# LIGRC Fall Hunting Tests



## gdgli (Aug 24, 2011)

LIGRC Fall Hunting Tests Oct. 11, 12, 13, 2013 at Otis Pike Preserve, Long Island, New York. MH Friday, double JH and SH Sat. and Sun. Our Hunting Tests generally include two flyers. 

Kathy with her golden arm will be throwing live birds. 

Enjoy some largemouth fishing three minutes from the grounds. (I have been doing well with them these days.) 

Info on Entry Express.​


----------



## Alaska7133 (May 26, 2011)

I bet Long Island in mid October is a beautiful time of the year for a hunt test too! Have wonderful time. Wish I could be there now that Lucy is finally getting the hang of line manners.


----------



## gdgli (Aug 24, 2011)

It certainly is beautiful. And we have fun with our hunt tests.


----------



## Jige (Mar 17, 2011)

Sounds like a blast I hope you have a great turn out and lots of fun.


----------



## gdgli (Aug 24, 2011)

General V said:


> Sounds like a blast I hope you have a great turn out and lots of fun.


Thanks! We always do have fun. And at the end of the day we go to Maples for burgers and brew.


----------



## boomers_dawn (Sep 20, 2009)

I love your tests.
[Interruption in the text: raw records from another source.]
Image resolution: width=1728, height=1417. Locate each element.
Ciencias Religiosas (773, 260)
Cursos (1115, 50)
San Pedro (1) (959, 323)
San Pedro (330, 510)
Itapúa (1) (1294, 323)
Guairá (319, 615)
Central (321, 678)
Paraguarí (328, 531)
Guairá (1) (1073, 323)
I love Kathy.
No one at our house is ready for the next stake though ... 
Have a fun and successful event


----------



## gdgli (Aug 24, 2011)

Thank you boomers dawn.

Maybe come down for our next Gun Dog Stakes? We provide lunch.


----------



## boomers_dawn (Sep 20, 2009)

gdg knows the way to my heart - food!


----------



## gdgli (Aug 24, 2011)

These are new dates for our tests. Entries close Sept. 30.
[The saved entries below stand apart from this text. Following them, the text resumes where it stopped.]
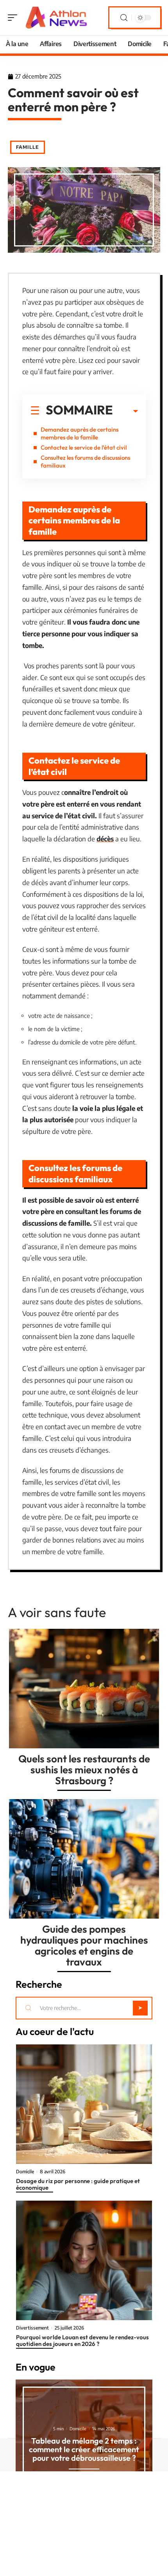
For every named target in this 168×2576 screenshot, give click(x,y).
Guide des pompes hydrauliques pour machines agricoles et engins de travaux (84, 1945)
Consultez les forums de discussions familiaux (85, 461)
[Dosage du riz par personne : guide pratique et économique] (84, 2104)
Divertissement (32, 2328)
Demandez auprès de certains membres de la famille (79, 433)
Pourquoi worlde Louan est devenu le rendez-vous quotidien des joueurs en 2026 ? (82, 2340)
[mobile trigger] (14, 17)
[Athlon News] (56, 17)
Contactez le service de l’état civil (84, 447)
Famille (27, 147)
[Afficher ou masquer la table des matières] (125, 411)
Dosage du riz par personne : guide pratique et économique (78, 2184)
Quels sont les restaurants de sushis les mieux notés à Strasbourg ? (84, 1769)
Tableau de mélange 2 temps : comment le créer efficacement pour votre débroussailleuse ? (84, 2449)
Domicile (25, 2171)
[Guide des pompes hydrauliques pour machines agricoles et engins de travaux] (84, 1859)
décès (105, 838)
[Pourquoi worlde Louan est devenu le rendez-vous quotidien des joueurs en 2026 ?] (84, 2260)
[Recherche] (123, 18)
Great weather here these days, don't miss out on this!


----------



## gdgli (Aug 24, 2011)

Bump. Enjoy a good hunt test and Long Island Wines.


----------



## gdgli (Aug 24, 2011)

To those afraid of ticks on Long Island, you should be happy to find out that the ticks have greatly reduced numbers!

Ticks Take a Holiday | The East Hampton Star


----------